Task details: Among the entries below, count the lines that contain the word "plus". Write down only the total.

=== Begin Enclosure ===

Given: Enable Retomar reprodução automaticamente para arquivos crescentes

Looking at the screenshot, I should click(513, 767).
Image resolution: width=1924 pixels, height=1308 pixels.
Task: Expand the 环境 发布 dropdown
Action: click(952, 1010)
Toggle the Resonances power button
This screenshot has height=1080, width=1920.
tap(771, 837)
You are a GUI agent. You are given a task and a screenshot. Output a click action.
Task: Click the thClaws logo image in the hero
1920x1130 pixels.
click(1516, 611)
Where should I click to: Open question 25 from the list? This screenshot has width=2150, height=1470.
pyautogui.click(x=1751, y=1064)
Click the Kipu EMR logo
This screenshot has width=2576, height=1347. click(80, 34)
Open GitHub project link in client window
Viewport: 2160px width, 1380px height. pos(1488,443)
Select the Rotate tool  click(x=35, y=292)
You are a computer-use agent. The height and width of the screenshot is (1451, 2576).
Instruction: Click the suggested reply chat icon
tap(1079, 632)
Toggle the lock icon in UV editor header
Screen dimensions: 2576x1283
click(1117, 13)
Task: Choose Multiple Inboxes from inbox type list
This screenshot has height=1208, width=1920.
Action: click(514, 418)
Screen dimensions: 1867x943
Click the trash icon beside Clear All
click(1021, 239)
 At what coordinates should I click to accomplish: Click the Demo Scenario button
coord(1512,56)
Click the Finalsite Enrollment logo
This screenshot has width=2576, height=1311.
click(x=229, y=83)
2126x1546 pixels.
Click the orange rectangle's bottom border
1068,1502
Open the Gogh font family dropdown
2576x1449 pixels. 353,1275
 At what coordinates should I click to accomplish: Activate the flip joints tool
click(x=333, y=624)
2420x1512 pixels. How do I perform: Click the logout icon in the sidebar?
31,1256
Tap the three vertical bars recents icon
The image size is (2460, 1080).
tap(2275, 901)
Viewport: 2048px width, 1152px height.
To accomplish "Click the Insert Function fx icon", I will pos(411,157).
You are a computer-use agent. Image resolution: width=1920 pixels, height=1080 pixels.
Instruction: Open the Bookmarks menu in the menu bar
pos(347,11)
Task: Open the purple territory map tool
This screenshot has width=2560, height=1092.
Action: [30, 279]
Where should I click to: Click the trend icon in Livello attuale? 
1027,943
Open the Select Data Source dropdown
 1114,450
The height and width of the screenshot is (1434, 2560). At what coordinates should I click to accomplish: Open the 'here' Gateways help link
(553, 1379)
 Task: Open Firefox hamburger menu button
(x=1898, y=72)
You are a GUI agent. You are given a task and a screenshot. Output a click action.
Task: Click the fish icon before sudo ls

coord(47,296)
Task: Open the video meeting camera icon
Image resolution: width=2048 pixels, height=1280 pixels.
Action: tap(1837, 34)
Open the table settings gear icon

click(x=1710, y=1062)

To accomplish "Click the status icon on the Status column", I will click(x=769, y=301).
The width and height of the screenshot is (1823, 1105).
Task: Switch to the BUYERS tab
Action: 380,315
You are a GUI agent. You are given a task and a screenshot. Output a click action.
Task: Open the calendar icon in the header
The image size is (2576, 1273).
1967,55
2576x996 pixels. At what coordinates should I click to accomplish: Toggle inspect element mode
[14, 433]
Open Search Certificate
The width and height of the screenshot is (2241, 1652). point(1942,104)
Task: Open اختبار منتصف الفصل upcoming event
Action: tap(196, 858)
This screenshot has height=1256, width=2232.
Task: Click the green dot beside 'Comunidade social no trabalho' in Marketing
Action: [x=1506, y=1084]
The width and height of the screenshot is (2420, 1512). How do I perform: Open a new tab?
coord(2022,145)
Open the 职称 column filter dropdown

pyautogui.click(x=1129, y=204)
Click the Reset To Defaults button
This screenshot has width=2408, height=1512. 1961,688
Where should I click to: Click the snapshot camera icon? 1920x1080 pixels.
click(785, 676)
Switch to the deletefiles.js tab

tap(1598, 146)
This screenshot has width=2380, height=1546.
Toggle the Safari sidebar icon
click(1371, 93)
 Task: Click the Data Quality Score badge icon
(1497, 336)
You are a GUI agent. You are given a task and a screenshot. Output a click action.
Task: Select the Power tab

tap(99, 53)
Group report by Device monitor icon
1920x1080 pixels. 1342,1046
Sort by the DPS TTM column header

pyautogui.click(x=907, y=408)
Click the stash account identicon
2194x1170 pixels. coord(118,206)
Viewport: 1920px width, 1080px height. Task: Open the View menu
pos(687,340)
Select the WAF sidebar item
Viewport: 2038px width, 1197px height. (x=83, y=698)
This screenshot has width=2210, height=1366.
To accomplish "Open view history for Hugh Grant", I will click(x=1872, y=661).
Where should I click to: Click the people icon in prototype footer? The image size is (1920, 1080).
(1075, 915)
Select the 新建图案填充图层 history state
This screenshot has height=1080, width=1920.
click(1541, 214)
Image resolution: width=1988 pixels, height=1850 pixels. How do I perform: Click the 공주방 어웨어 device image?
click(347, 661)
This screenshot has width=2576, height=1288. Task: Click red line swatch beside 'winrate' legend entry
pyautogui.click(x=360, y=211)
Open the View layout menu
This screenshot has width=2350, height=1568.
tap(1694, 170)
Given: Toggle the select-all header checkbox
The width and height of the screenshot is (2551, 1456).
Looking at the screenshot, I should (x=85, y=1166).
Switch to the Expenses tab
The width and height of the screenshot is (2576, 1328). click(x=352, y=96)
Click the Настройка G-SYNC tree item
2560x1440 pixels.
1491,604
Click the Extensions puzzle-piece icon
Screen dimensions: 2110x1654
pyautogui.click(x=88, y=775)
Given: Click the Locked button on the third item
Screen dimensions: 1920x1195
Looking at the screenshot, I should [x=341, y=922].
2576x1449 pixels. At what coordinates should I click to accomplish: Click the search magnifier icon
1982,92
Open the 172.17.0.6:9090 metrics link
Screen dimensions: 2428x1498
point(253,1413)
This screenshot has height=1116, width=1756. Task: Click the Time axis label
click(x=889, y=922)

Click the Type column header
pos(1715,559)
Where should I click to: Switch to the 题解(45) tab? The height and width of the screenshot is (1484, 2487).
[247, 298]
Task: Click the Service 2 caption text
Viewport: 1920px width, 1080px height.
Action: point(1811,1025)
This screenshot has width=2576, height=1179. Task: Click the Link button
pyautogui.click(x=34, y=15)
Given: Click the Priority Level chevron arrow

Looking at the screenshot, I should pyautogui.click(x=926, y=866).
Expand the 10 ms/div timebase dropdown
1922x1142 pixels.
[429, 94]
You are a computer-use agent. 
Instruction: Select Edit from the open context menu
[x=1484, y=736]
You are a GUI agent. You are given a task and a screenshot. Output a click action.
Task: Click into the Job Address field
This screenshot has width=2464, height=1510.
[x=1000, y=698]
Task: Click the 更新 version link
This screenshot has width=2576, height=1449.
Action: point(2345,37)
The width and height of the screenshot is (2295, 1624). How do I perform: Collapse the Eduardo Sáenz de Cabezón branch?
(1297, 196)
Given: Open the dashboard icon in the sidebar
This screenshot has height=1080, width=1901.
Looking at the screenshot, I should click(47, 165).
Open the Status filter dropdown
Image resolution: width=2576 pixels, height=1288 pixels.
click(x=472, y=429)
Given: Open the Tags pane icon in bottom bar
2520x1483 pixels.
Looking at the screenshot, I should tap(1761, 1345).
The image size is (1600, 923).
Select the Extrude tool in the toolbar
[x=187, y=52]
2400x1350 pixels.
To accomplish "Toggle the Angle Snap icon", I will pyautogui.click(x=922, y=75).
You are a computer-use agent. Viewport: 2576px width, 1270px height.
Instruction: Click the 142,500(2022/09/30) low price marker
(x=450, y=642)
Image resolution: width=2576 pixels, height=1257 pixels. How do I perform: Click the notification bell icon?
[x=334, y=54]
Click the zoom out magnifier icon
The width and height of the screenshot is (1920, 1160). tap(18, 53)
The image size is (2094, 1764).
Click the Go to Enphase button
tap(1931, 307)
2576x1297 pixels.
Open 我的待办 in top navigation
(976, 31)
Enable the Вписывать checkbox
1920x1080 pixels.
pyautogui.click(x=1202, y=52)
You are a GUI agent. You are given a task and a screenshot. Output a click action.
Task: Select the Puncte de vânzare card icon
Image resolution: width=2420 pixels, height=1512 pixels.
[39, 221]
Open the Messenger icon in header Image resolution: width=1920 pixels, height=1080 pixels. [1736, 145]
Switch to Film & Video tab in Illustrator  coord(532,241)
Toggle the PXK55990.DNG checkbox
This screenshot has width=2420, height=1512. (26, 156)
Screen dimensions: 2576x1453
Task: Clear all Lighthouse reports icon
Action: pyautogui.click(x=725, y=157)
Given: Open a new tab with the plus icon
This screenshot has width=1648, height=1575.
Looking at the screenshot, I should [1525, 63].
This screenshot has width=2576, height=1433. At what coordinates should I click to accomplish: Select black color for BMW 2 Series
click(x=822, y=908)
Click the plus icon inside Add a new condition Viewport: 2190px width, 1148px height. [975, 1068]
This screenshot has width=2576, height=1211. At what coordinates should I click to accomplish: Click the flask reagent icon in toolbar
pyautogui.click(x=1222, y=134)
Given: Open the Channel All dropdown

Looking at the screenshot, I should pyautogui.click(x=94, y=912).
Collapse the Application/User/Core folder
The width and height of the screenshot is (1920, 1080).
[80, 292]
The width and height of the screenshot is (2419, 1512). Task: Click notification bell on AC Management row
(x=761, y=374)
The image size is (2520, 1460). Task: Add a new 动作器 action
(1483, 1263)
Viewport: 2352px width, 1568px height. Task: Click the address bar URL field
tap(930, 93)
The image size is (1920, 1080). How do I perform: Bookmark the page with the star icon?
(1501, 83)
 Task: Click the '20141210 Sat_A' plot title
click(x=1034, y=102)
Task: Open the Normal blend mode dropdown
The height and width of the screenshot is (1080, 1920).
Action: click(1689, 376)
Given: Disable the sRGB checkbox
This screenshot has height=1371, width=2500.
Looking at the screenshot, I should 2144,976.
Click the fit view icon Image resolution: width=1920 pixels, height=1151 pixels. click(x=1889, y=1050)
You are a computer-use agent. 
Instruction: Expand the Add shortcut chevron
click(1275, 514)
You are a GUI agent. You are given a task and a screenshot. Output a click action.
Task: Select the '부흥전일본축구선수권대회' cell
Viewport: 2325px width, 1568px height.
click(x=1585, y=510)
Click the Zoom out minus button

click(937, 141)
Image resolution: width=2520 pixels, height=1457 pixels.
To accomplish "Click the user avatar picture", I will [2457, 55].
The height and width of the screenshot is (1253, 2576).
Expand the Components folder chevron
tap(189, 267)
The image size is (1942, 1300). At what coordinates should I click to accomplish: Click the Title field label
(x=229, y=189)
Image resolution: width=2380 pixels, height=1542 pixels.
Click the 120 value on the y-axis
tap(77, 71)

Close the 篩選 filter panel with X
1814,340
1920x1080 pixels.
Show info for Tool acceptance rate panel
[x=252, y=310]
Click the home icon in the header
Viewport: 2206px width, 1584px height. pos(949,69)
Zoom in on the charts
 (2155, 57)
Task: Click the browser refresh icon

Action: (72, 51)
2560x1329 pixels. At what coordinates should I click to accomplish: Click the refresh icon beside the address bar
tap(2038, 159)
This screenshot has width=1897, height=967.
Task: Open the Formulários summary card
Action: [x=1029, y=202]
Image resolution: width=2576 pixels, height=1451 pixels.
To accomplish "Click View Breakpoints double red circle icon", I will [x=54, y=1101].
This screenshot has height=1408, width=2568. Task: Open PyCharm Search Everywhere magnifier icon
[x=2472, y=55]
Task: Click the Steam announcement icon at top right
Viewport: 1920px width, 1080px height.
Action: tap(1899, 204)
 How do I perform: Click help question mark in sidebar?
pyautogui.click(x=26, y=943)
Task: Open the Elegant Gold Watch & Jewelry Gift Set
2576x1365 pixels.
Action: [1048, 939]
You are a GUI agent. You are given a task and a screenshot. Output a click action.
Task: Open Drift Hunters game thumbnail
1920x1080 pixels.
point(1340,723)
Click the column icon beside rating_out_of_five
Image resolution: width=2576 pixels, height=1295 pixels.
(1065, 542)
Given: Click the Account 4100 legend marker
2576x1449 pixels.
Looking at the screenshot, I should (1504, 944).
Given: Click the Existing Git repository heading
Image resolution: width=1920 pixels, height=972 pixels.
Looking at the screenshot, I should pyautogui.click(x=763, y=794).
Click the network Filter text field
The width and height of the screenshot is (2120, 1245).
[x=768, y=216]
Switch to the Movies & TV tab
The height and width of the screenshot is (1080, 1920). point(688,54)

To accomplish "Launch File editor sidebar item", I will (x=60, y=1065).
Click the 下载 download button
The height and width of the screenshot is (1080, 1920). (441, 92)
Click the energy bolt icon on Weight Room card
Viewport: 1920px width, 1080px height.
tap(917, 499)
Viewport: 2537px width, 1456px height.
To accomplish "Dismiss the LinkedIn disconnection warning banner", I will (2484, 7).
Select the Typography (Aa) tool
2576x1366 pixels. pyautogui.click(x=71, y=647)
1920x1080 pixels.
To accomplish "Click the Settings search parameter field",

=== End Enclosure ===

Solution to this exercise: 2